Tasks to carry out:
1. According to the post on library catalog search, what is the "Hillbilly Elegy Problem"?
2. Extend the post on weighing fields in library catalog search, picking up right after its final sentence.

Passage shown:
--- --- ---

Weighing Fields in Library Catalog Search, or, The Hillbilly Elegy Problem
In our work on the library’s catalog, we’ve got a habit of naming known issues after an item that exemplifies them particularly well. The “Hillbilly Elegy Problem” is the case where a book appears in search results, including title search results, after one or more books about it. While those books may also be of interest to a patron, or even what they’re actually looking for, we prioritize the extremely common user story of “when I search for a book by its title, I expect to see books with that title first."1
This post is less groundbreaking than it is view-from-the-ground about what it looks like to work on a catalog’s index. It doesn’t assume that you understand Blacklight, Traject, or Solr but does reference MARC fields without defining them.

--- --- ---

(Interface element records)
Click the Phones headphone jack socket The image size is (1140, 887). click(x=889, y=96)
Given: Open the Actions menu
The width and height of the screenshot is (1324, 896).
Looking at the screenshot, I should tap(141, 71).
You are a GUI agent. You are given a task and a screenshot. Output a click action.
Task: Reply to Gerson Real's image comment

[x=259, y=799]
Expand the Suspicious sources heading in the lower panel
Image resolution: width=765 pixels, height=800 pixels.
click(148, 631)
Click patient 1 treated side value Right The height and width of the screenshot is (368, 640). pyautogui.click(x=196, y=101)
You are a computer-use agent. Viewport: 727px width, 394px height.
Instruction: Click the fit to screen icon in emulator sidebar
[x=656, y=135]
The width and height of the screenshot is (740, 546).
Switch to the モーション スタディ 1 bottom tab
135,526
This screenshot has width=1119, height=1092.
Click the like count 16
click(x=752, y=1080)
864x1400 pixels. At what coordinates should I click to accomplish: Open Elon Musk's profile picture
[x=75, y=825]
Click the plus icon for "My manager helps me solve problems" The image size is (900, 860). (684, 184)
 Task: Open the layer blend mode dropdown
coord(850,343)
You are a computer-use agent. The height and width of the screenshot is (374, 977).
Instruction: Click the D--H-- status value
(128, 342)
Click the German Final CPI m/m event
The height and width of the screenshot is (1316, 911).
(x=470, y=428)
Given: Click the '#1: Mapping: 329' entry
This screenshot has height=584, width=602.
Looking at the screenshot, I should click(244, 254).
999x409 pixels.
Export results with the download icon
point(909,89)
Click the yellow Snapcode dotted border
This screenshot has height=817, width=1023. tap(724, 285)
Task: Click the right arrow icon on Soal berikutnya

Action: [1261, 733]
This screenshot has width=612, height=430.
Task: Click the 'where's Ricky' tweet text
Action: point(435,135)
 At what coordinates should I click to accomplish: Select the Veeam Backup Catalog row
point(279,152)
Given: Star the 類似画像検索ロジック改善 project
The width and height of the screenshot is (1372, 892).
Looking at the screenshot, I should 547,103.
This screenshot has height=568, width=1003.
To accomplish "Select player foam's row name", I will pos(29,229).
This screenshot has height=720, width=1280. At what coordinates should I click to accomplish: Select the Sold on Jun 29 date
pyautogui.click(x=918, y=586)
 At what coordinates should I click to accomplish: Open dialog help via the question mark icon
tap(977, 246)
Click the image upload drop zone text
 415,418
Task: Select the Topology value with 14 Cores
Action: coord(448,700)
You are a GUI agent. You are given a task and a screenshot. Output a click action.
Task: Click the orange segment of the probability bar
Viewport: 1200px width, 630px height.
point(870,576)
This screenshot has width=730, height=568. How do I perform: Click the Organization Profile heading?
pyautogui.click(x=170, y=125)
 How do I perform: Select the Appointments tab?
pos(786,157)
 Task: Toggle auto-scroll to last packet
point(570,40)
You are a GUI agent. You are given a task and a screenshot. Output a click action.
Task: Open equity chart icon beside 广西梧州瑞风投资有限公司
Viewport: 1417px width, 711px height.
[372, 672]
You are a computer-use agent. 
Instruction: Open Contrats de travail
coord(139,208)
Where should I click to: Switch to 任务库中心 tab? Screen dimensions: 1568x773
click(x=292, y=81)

--- --- ---

Outputs in order:
1. It is the case where a book appears in search results, including title search results, after one or more books about it.

2.
Ranking Search Results
We create our catalog’s index using a piece of sofware called Traject. We use Traject to group2 MARC fields into Solr fields that support different kinds of search (keyword, title, subject, author, identifier, series, publisher, etc). So, for example, our subject fields (MARC 650, 600, 651, etc) are all grouped for subject search. Sometimes, we index parts of fields. One can tell traject to output just the 505a and 505t, along with subfields “t” from other fields, into a particular field and then add the resulting field to a title search.
Next, we assign weights to each (group) field. Subjects weigh more than series titles in the keyword index (but we also have a specific series title field in advanced search). Within an author search, the 1xx field weighs slightly more than the 7xx does. Similarly, in title, the 505s weigh significantly less than the 245. Of all the weights, the standalone 245 (title) is the highest.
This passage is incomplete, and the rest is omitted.